Is water provision in drought-hit Zambia climate ‘loss and damage’ or adaptation?

Farmers need crop irrigation to help beat drought – but it’s unclear if that would qualify for new loss and damage funding

At international climate talks, developing countries are trying to draw a clear line between expected new funding to help them deal with the worsening “loss and damage” caused by climate change and existing finance for measures to adapt to more extreme weather and rising seas. But in drought-hit Zambia, that distinction is proving hard to make.

Climate-vulnerable nations want wealthy governments to provide additional money to repair and reduce loss and damage via a new fund set up at the Cop28 UN climate summit late last year, but fear that money could be diverted from budgets already earmarked for adaptation.

The lack of a globally agreed definition of what constitutes loss and damage will likely make hard to know whether that is happening – and there is already considerable confusion on the ground.

In a week-long trip around Zambia, Climate Home spoke about the issue with maize farmers in their dried-up fields, besuited bankers in air-conditioned offices, and the minister for green economy and environment around a polished boardroom table.

Asked what they wanted from the UN loss and damage fund, all mentioned one thing first: support for water supplies in the form of irrigation or rainwater collection, to lessen farmers’ reliance on increasingly scarce rainfall.

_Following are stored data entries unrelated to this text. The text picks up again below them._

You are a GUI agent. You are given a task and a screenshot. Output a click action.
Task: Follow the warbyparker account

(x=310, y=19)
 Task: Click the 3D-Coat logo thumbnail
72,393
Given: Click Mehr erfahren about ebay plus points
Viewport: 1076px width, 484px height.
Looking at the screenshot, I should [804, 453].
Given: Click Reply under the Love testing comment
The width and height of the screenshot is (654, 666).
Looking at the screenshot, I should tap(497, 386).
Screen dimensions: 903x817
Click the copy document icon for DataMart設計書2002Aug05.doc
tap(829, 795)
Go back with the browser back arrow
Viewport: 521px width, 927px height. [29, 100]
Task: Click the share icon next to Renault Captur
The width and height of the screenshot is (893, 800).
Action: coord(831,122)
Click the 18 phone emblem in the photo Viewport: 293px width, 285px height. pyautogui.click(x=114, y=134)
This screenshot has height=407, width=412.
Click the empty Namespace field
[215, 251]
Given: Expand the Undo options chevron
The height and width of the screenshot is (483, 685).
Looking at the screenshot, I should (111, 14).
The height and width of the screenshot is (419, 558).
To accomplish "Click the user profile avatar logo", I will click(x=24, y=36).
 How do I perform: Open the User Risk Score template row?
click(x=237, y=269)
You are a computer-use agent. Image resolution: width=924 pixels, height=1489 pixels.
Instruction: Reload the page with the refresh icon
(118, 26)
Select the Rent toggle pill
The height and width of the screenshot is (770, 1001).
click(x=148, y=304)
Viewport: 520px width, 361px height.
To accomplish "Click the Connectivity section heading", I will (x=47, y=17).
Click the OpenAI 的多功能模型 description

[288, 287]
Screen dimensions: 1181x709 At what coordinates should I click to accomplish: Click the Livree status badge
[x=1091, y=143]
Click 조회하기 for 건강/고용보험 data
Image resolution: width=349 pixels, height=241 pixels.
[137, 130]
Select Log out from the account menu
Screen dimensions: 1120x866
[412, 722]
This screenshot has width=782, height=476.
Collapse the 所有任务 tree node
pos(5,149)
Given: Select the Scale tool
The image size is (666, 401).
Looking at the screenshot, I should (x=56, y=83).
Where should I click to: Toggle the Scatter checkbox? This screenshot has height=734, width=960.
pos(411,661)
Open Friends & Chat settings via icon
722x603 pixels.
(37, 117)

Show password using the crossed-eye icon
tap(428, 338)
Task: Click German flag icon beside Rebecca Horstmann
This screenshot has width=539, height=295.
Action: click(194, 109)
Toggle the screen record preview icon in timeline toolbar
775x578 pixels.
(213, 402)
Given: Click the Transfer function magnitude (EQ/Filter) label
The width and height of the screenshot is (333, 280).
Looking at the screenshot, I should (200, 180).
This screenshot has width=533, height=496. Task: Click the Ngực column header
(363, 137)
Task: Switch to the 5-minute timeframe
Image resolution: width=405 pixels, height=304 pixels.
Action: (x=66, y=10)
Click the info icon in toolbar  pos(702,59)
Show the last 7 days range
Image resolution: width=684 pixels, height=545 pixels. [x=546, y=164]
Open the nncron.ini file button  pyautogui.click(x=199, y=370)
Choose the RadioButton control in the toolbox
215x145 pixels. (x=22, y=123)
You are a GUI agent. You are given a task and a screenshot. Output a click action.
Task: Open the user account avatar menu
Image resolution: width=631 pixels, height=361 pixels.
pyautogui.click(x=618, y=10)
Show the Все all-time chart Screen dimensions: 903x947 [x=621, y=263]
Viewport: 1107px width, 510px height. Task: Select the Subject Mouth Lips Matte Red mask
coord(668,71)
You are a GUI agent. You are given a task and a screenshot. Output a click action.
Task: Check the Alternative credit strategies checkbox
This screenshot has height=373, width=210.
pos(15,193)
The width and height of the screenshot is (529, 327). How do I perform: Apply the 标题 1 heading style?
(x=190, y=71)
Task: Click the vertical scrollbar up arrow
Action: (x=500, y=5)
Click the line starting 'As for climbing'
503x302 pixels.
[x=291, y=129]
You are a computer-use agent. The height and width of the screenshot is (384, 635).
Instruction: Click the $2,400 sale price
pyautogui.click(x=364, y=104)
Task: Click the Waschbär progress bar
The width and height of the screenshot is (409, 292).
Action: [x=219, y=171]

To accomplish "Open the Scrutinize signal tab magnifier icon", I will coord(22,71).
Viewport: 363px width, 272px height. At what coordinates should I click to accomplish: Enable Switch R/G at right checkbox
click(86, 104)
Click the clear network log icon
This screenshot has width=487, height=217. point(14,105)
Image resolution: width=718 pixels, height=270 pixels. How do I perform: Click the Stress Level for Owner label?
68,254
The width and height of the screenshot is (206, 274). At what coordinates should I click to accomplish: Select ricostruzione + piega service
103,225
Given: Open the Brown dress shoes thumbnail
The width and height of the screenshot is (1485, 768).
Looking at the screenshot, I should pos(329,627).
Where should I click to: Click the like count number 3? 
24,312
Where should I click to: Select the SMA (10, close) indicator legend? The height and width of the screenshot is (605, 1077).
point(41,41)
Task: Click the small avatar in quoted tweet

At the end of February, the president declared the severe drought affecting much of the country as a national emergency, blaming the El Niño weather phenomenon and climate change. He noted that the drought had destroyed nearly half the maize crop and was expected to continue.

Farmer Benson Chipungu’s healthy irrigated corn (foreground) and his dying rain-fed corn (background) on March 7, 2024 (Photo: Joe Lo)

Reliance on rain

“The drought has hit us very bad,” said farmer Benson Chipungu at his house in Chongwe, a meagre batch of corn drying behind him during a rare and brief bout of rain. “The fields are a sorry sight.”

He said he had not followed developments at Cop28 closely, but added “if I was able to access [the loss and damage fund] then irrigation systems is the major thing”.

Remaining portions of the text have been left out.